Thane Heins: 'Holy crap, this is scary,' inventor says

'Holy crap, this is scary,' inventor says

Feb 04, 2008 04:30 AM, Tyler Hamilton, Energy Reporter

It all began back in 1985, when Thane Heins, having studied electronics at Heritage College in Gatineau, Quebec, started thinking about how magnets could be used to improve power generators.

But it wasn't until after the 9/11 attacks that he started seriously experimenting in his basement, motivated by the desire to reduce our dependence on oil and the countries that back terrorism.

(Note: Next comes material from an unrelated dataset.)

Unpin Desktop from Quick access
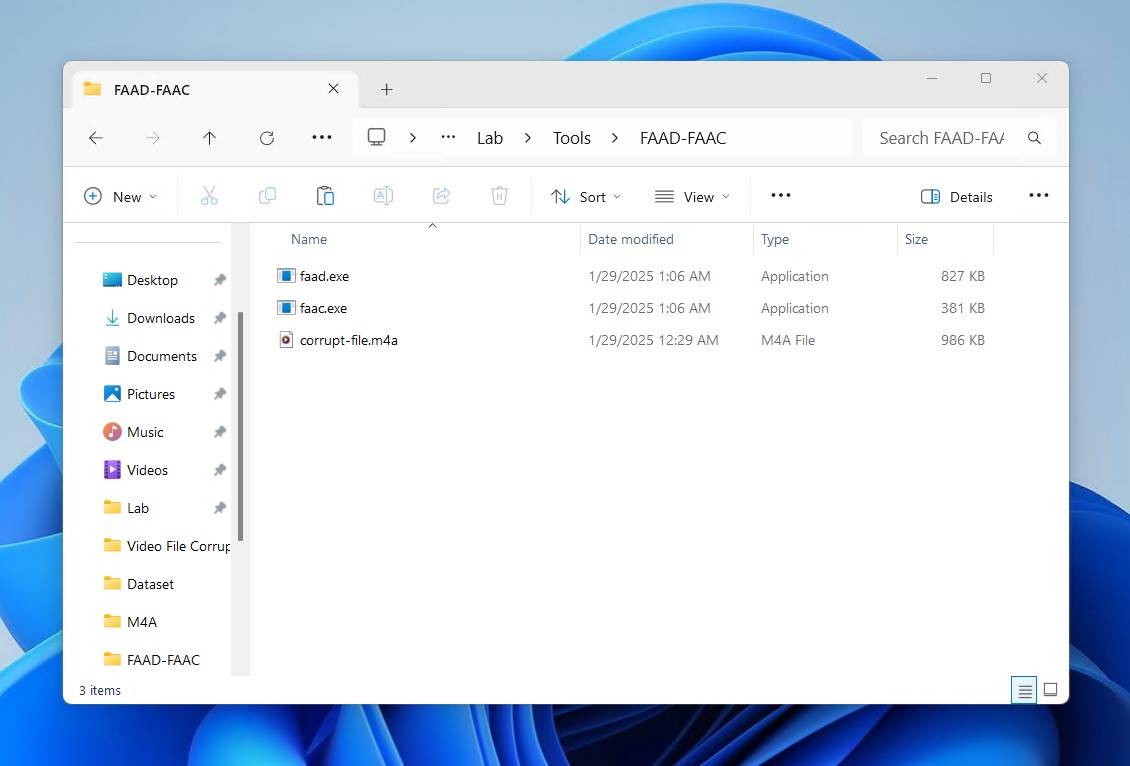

Heins tinkered away, making what seemed like good progress, until one day in early 2006 he stumbled on to something strange. As part of a test, he had connected the driveshaft of an electric motor to a steel rotor with small round magnets lining its outer edges. The idea was that as the rotor spun, the magnets would pass by a wire coil placed just in front of them to generate electrical energy – in other words, it would operate like a simple generator.

The voltage was there, but to get current he had to attach an electrical load to the coil – like a light bulb – or simply overload it, which would cause it to slow down and eventually stop. Heins did the latter, but instead of stopping, the rotor started to rapidly accelerate.

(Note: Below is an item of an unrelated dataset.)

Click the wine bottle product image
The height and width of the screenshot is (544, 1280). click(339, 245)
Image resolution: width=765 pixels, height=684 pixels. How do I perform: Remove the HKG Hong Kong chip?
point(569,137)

"The magnets started flying off and hitting the wall, and I had to duck for cover," says Heins, surprised because he was using a weak motor. "It was like, holy crap, this is really scary."

By overloading the generator, the current should have caused the coil to build up a large electromagnetic field. This field typically creates an effect called "Back EMF," described as Lenz's law in physics, which would act to repel the approaching magnets on the rotor and slow down the motor until it stopped. Some call it the law of diminishing returns, or a law of conservation.

"Lenz's law is essentially magnetic friction, which is a form of resistance not unlike the wind resistance your car experiences when driving down the highway," explains Heins. More friction means more power is necessary to maintain a constant speed.

Instead, the opposite happened. Somehow the magnetic friction had turned into a magnetic boost. Back to the car analogy, it's like the wind moving from the front to the back of the vehicle.

Days later, Heins realized what had happened: The steel rotor and driveshaft had conducted the magnetic resistance away from the coil and back into the heart of the electric motor. Since such motors work on the principle of converting electrical energy into motion by creating rotating magnetic fields, he figured the Back EMF was boosting those fields, causing acceleration.

But how could this be? It would create a positive feedback loop. As the motor accelerated faster it would create a larger electromagnetic field on the generator coil, causing the motor to go faster, and so on and so on. Heins confirmed his theory by replacing part of the driveshaft with plastic pipe that wouldn't conduct the magnetic field. There was no acceleration.

"What I can say with full confidence is that our system violates the law of conservation of energy," he says.

"Now, is that perpetual motion? Will it end up being that?"